▶ [What to do]:
Restate word for word the lines of the records below, starting at the line that contains "SharePoint service icon" and ending at the line that contains "Task: Click the rightmost", with both of those lines included and nothing else.

########################################

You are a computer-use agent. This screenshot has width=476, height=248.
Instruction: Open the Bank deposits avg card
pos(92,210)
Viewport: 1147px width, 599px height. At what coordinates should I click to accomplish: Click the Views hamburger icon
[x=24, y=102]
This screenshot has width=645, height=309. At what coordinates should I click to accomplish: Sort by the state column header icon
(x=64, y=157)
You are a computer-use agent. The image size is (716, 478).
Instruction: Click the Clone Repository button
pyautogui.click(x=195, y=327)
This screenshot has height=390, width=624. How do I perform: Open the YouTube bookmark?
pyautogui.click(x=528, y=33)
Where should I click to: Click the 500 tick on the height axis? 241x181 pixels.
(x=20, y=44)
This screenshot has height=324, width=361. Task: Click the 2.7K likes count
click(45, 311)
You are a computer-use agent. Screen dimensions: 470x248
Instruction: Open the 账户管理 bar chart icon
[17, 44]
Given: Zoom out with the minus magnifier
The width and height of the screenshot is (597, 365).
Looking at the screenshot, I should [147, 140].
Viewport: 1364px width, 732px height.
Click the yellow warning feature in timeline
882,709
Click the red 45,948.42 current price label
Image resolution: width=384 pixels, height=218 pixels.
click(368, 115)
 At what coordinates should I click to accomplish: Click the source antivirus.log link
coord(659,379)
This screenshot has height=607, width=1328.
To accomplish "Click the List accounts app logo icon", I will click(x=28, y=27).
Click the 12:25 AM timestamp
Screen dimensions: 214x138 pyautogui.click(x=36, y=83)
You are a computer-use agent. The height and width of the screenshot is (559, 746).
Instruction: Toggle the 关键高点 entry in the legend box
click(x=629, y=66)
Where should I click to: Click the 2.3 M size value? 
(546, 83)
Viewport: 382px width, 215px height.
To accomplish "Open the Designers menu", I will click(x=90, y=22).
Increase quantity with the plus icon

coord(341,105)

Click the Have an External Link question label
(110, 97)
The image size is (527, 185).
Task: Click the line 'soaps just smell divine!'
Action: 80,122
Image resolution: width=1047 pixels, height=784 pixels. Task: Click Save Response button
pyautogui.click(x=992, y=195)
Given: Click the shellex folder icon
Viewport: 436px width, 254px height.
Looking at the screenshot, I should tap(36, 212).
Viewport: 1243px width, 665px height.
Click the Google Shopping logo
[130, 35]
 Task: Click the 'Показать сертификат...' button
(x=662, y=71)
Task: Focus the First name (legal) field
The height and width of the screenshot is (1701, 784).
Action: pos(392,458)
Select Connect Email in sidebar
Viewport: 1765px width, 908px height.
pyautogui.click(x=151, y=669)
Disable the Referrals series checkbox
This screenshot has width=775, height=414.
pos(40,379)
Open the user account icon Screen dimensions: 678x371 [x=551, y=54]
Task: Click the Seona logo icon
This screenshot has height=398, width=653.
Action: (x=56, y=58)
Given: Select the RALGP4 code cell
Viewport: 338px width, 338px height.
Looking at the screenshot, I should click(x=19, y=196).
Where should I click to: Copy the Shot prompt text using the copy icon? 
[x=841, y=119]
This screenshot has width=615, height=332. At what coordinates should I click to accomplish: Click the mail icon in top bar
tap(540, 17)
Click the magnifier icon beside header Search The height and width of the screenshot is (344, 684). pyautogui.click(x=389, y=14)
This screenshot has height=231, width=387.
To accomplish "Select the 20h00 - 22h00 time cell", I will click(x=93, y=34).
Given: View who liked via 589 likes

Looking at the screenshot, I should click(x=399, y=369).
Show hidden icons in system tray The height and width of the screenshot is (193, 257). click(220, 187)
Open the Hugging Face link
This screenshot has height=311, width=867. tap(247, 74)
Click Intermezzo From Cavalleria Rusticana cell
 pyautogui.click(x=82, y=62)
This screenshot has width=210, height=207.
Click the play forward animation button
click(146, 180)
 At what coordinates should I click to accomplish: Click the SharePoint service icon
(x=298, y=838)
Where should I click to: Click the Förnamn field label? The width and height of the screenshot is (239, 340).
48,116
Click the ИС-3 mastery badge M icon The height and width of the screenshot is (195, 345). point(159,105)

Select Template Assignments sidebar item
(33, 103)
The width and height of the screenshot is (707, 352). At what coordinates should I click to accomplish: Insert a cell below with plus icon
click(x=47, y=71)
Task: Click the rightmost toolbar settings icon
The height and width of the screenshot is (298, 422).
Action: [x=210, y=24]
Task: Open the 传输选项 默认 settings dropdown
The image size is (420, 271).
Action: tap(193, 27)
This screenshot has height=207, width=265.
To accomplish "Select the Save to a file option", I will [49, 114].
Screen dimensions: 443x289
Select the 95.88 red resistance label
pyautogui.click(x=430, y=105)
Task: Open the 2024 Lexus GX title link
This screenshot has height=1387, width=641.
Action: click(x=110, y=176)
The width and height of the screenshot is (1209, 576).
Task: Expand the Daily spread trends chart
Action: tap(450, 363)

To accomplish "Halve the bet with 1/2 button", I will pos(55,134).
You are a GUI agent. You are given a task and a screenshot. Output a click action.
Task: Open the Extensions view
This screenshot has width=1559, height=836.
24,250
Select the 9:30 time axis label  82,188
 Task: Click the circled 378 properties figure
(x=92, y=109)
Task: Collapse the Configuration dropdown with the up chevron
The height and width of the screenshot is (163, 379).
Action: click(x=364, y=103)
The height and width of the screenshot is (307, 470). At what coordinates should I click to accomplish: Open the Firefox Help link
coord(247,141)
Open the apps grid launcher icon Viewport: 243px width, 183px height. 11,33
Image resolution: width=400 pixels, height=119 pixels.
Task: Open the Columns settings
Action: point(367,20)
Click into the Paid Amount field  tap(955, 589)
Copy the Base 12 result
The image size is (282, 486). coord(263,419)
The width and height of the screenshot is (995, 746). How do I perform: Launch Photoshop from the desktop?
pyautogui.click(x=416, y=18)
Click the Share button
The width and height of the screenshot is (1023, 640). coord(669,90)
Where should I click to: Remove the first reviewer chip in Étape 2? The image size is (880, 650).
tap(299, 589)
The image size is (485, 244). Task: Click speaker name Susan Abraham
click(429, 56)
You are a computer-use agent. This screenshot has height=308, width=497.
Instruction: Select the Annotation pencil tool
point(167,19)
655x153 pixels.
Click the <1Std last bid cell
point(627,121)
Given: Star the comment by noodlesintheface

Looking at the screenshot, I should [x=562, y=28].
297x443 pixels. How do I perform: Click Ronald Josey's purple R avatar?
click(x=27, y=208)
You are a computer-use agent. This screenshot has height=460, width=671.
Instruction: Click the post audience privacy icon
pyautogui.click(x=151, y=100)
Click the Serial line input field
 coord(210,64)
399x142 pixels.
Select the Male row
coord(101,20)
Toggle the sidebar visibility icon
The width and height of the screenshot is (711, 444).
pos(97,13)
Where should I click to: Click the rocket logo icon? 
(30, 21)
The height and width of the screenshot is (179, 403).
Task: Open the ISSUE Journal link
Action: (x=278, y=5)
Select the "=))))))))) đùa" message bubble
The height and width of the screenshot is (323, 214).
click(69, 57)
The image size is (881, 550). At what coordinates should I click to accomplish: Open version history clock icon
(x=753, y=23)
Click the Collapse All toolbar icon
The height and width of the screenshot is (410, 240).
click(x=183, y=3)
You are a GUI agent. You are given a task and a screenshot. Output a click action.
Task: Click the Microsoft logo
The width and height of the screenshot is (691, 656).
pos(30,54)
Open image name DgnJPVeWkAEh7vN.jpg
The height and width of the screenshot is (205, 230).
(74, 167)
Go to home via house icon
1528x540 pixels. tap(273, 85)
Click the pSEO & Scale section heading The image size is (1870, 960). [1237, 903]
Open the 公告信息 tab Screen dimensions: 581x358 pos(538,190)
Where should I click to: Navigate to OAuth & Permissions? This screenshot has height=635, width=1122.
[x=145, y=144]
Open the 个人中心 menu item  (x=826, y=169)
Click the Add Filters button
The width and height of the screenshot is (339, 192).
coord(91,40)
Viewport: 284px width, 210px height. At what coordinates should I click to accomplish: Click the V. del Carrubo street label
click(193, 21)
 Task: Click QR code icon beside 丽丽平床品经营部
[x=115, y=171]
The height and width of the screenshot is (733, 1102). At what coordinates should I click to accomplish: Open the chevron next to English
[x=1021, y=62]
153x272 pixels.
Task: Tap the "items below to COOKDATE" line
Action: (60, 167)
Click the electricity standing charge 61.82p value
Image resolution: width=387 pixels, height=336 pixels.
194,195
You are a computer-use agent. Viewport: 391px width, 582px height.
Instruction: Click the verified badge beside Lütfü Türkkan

########################################

▶ [Response for this exercise]:
 At what coordinates should I click to accomplish: Click the SharePoint service icon
(x=298, y=838)
Where should I click to: Click the Förnamn field label? The width and height of the screenshot is (239, 340).
48,116
Click the ИС-3 mastery badge M icon The height and width of the screenshot is (195, 345). point(159,105)

Select Template Assignments sidebar item
(33, 103)
The width and height of the screenshot is (707, 352). At what coordinates should I click to accomplish: Insert a cell below with plus icon
click(x=47, y=71)
Task: Click the rightmost toolbar settings icon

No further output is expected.